■ **WORK REQUIRED**: Skip any pictures. Repeat the data exactly, from its first line through the line that holds "Task: Click the arrow before 変更履歴", both included.

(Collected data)
┌────────
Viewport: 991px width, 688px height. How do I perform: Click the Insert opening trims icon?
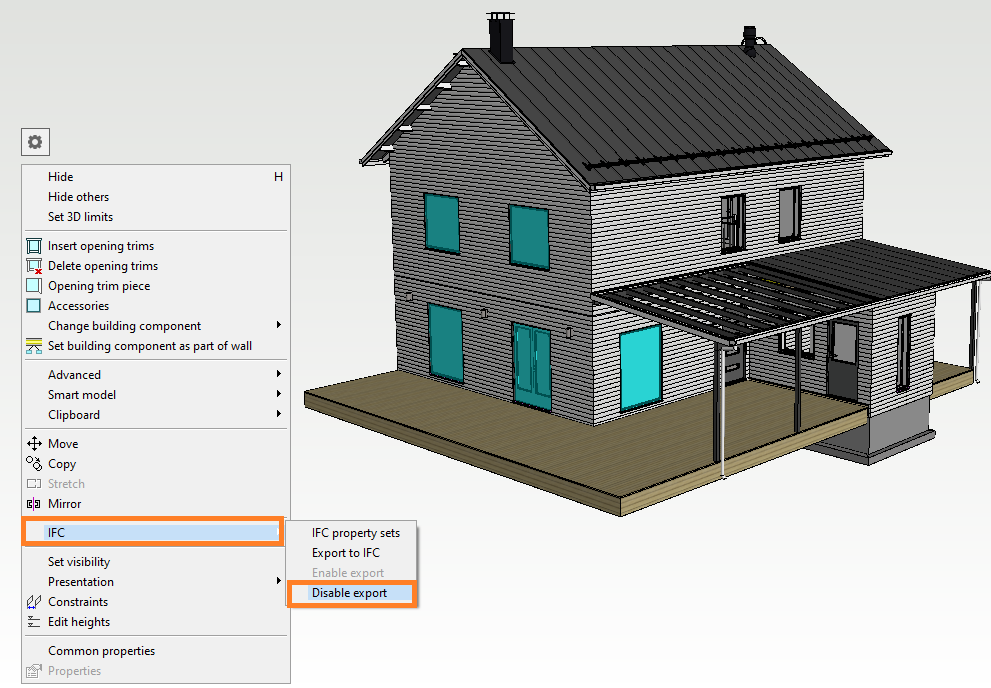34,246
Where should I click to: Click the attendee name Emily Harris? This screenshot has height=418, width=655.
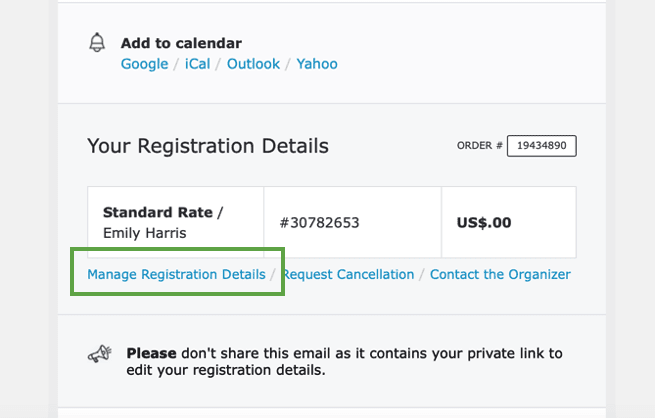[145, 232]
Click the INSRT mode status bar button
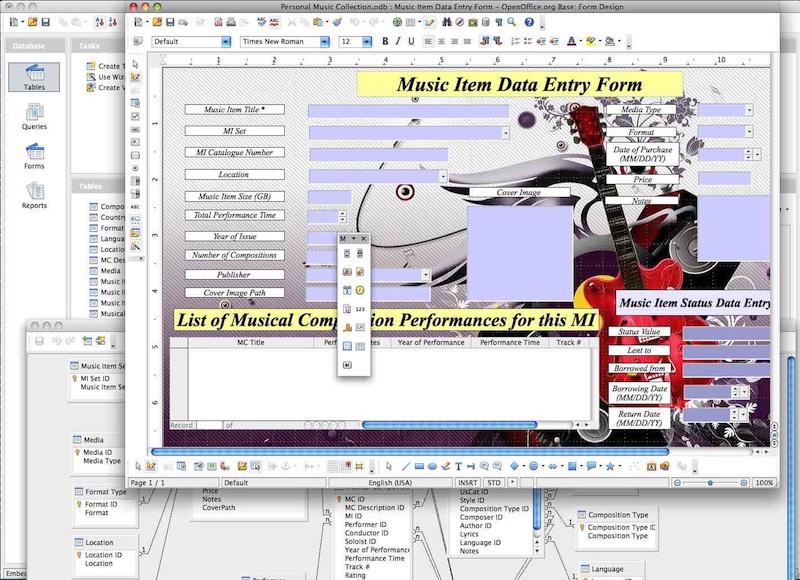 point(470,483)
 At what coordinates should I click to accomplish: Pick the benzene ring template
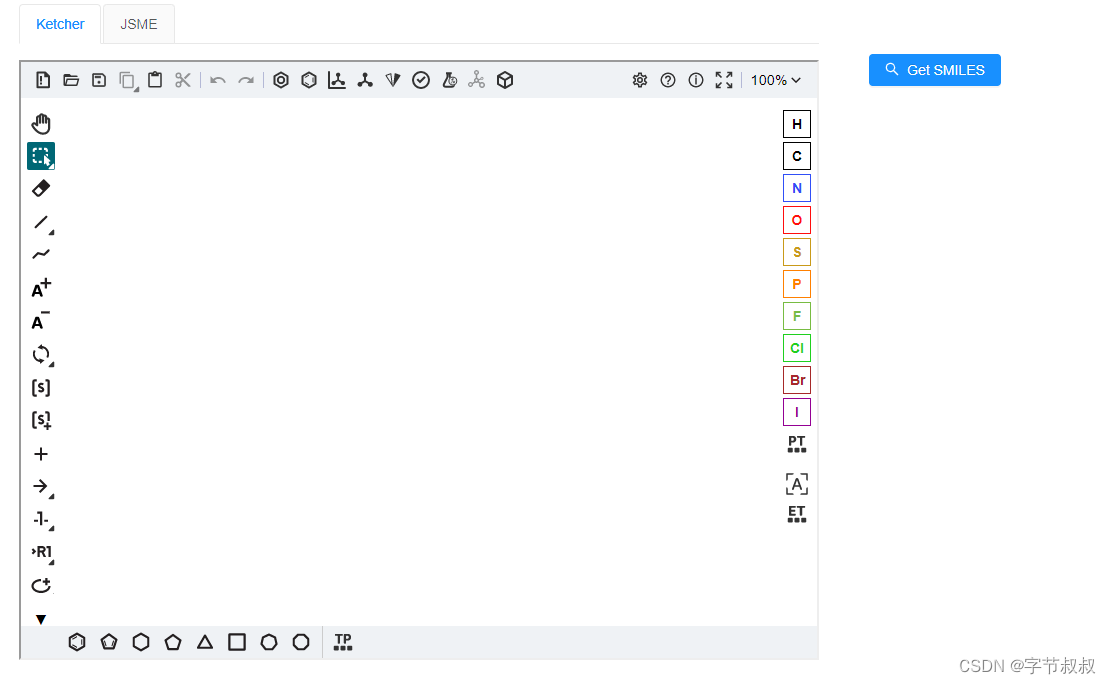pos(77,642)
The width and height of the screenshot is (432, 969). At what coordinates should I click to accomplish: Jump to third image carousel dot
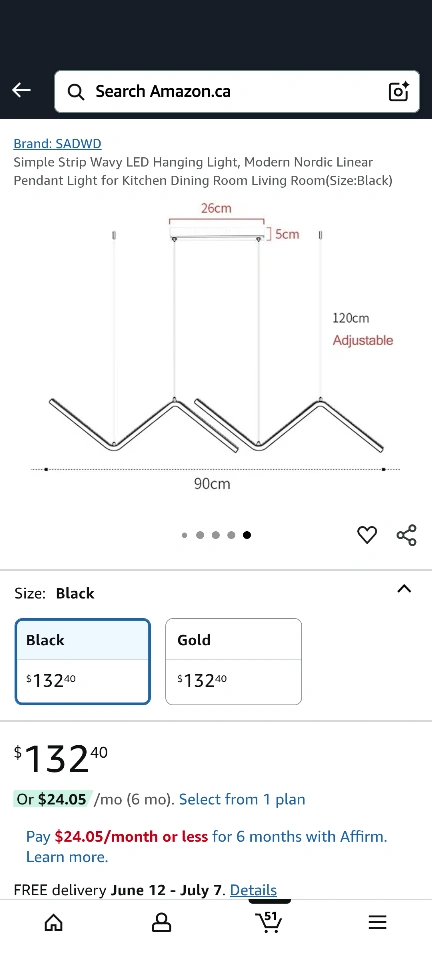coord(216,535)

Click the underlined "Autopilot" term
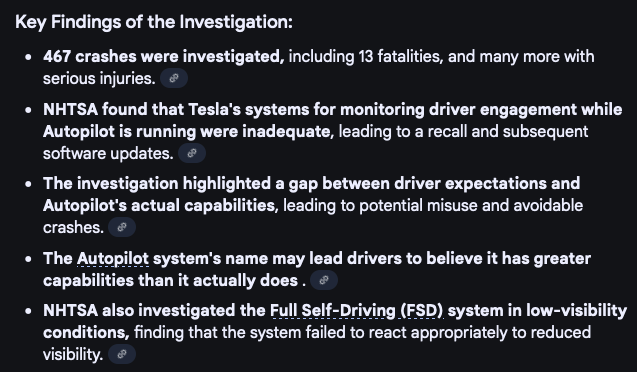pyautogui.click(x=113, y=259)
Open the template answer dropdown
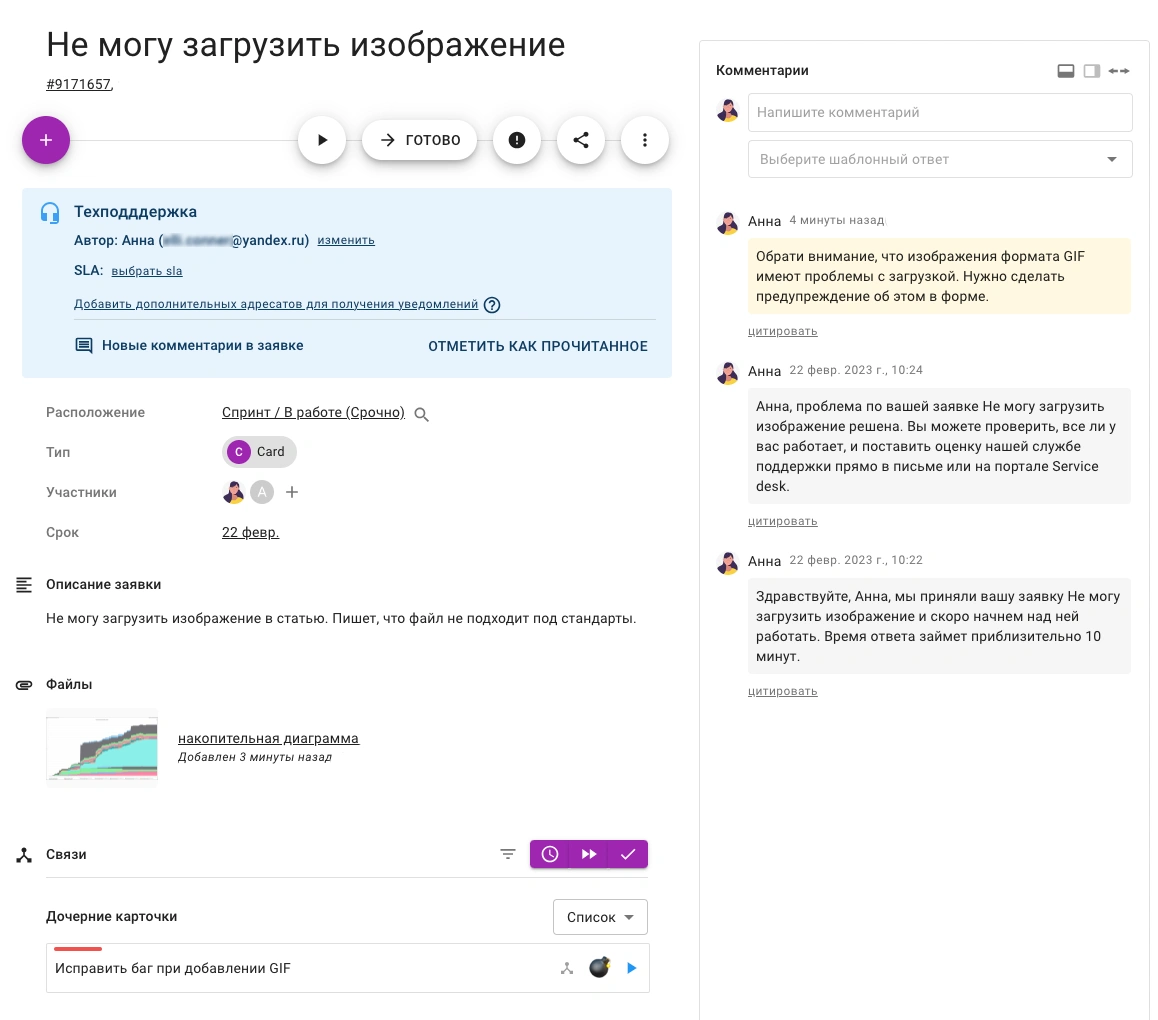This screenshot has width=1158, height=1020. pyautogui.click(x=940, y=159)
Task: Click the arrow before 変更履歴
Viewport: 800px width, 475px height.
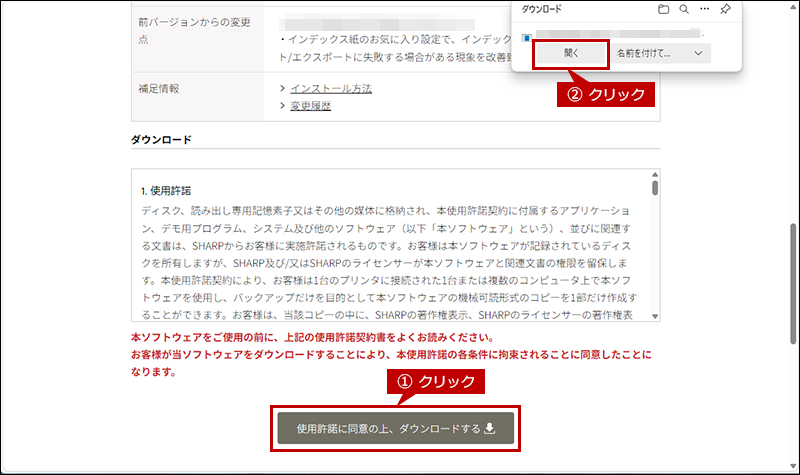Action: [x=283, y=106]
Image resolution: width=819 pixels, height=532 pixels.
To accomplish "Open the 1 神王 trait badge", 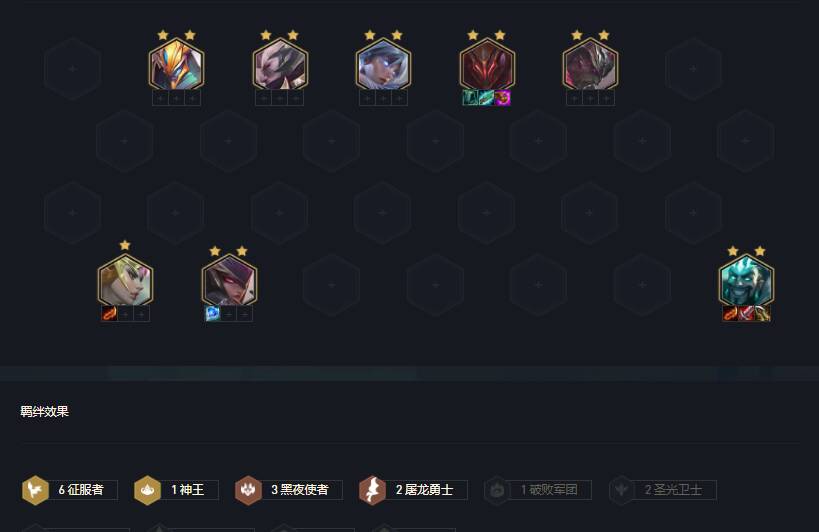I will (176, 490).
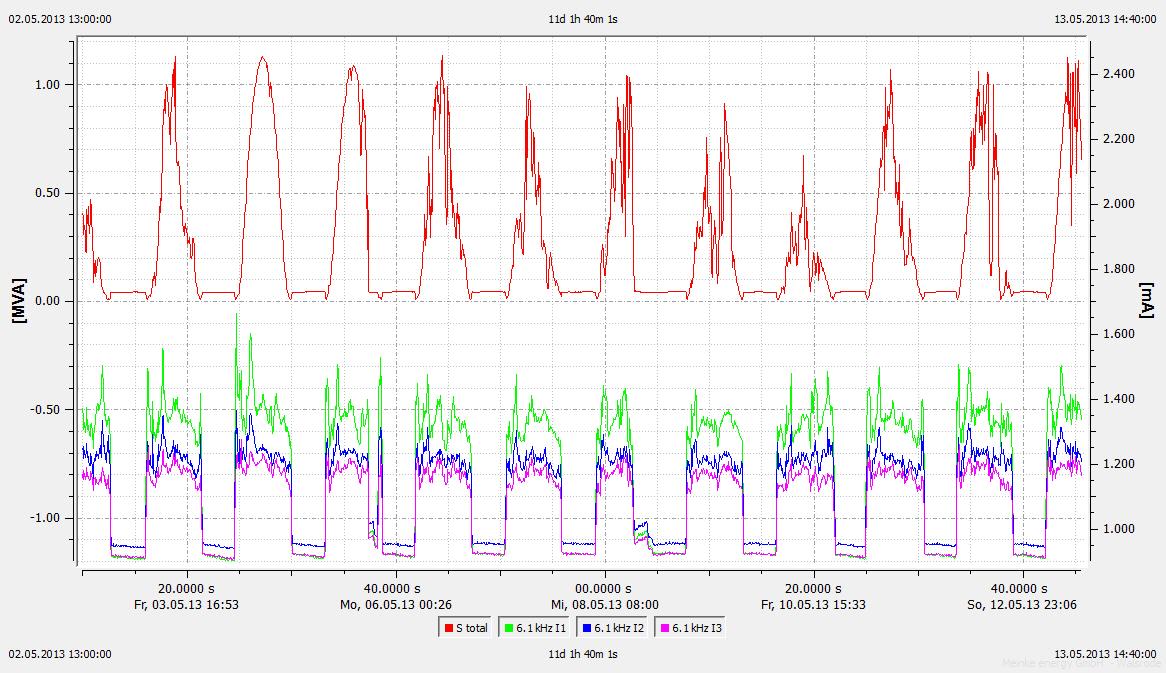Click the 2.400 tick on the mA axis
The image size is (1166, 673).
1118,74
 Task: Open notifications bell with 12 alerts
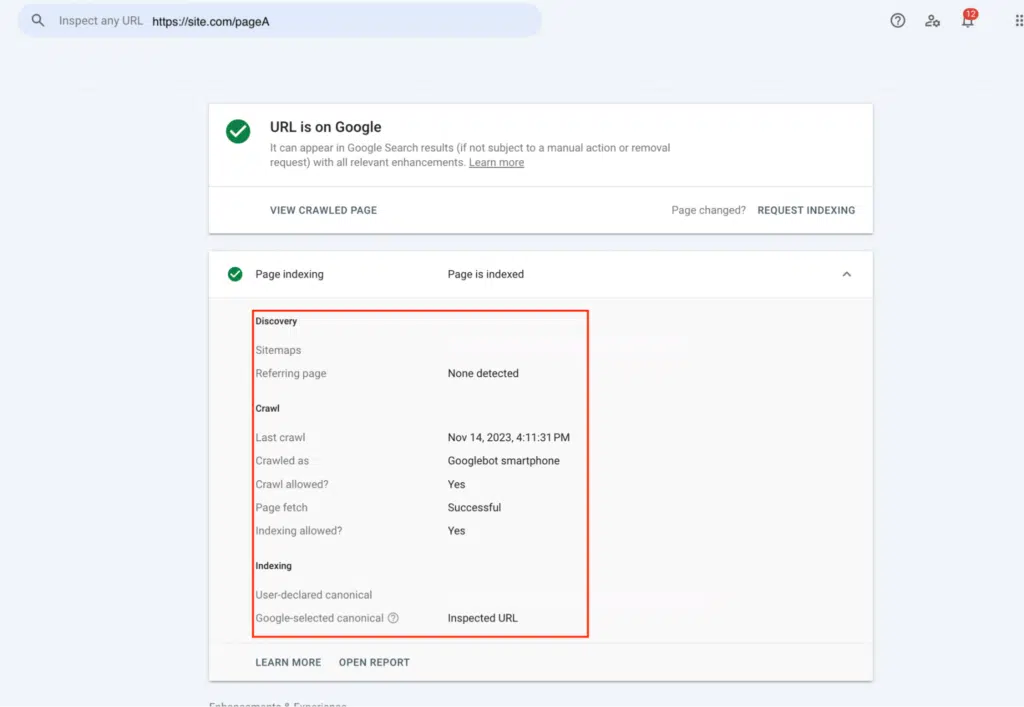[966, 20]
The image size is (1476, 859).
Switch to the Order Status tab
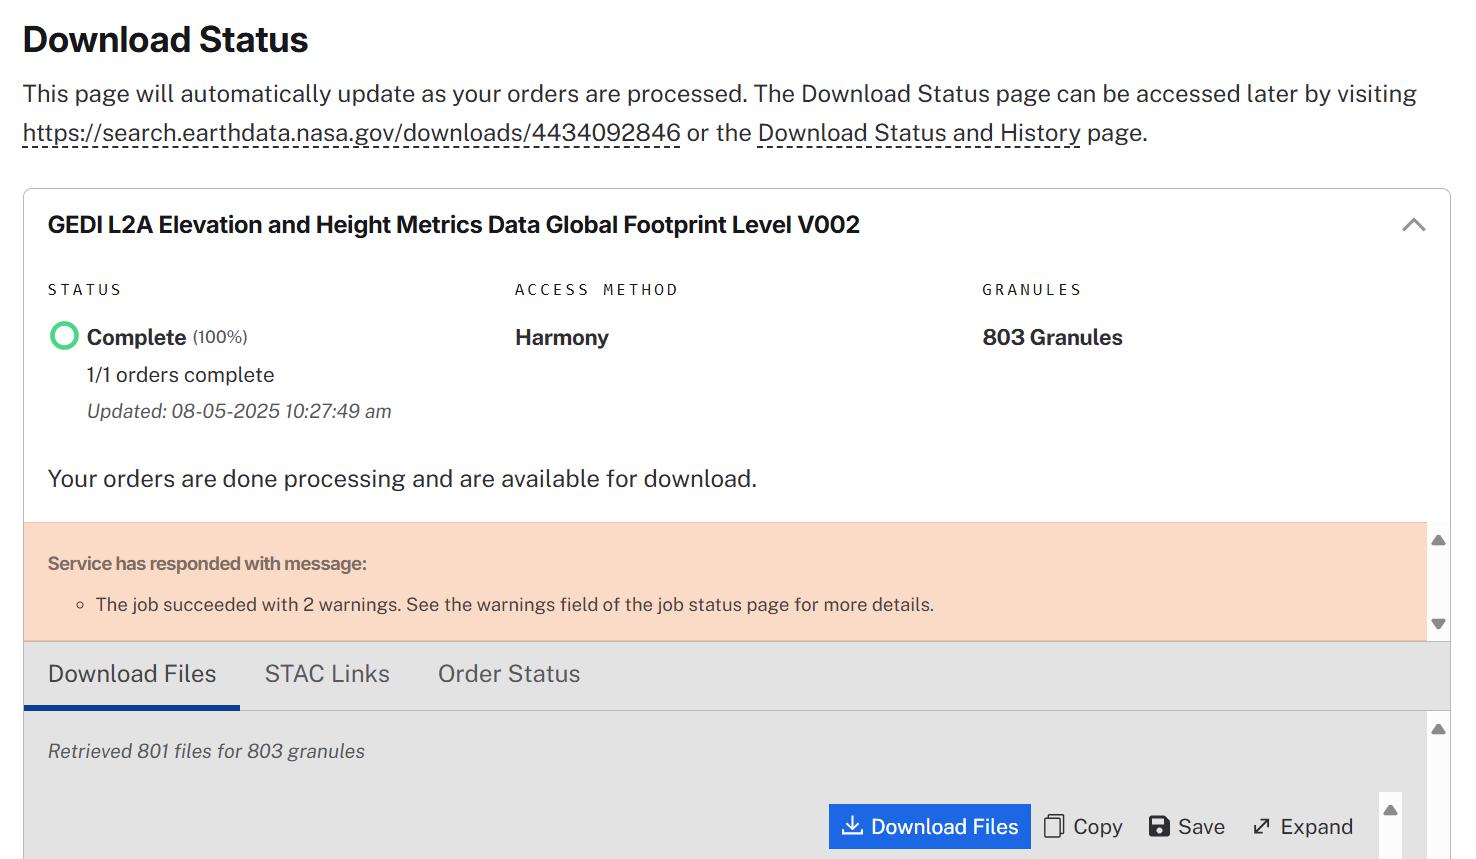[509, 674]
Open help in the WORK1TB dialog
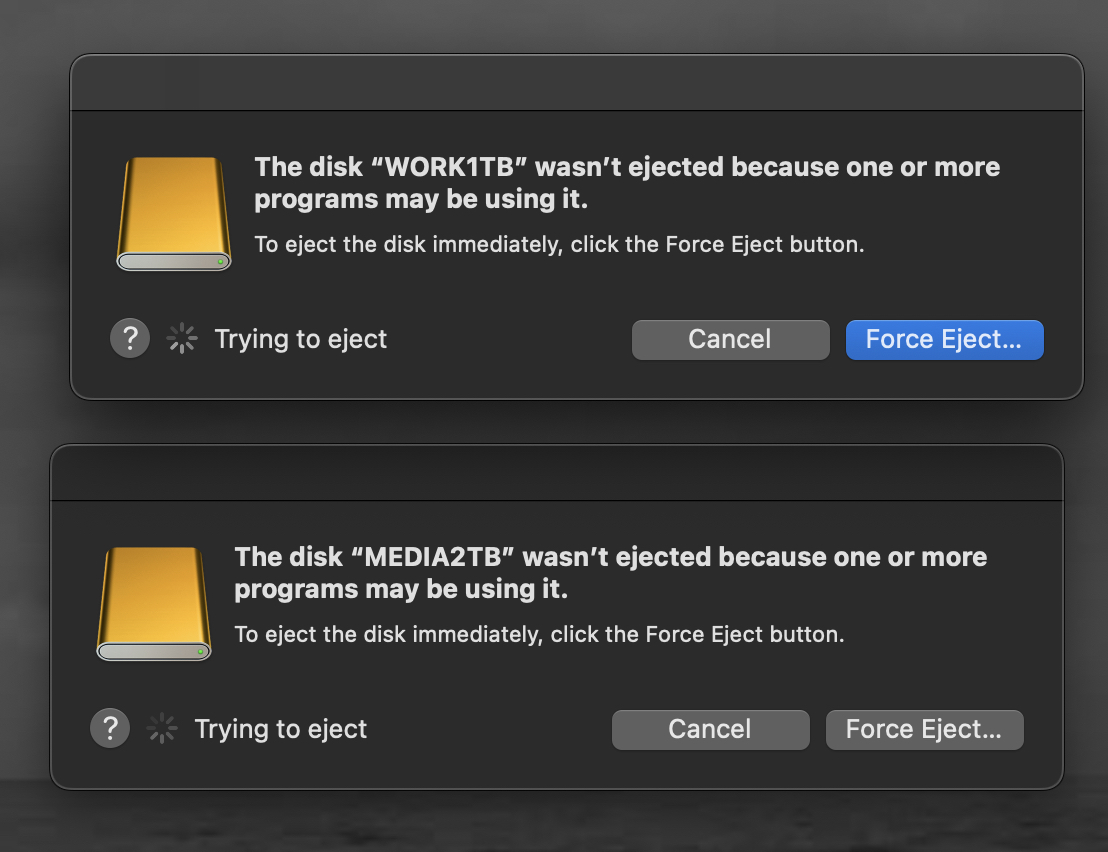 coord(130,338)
└────────
■ **EXERCISE RESPONSE**:
Viewport: 991px width, 688px height. How do I perform: Click the Insert opening trims icon?
34,246
Where should I click to: Click the attendee name Emily Harris? This screenshot has height=418, width=655.
[145, 232]
Click the INSRT mode status bar button
 point(470,483)
 At what coordinates should I click to accomplish: Pick the benzene ring template
pos(77,642)
The width and height of the screenshot is (432, 969). At what coordinates should I click to accomplish: Jump to third image carousel dot
coord(216,535)

Click the underlined "Autopilot" term
pyautogui.click(x=113, y=259)
Open the template answer dropdown
This screenshot has width=1158, height=1020. pyautogui.click(x=940, y=159)
Task: Click the arrow before 変更履歴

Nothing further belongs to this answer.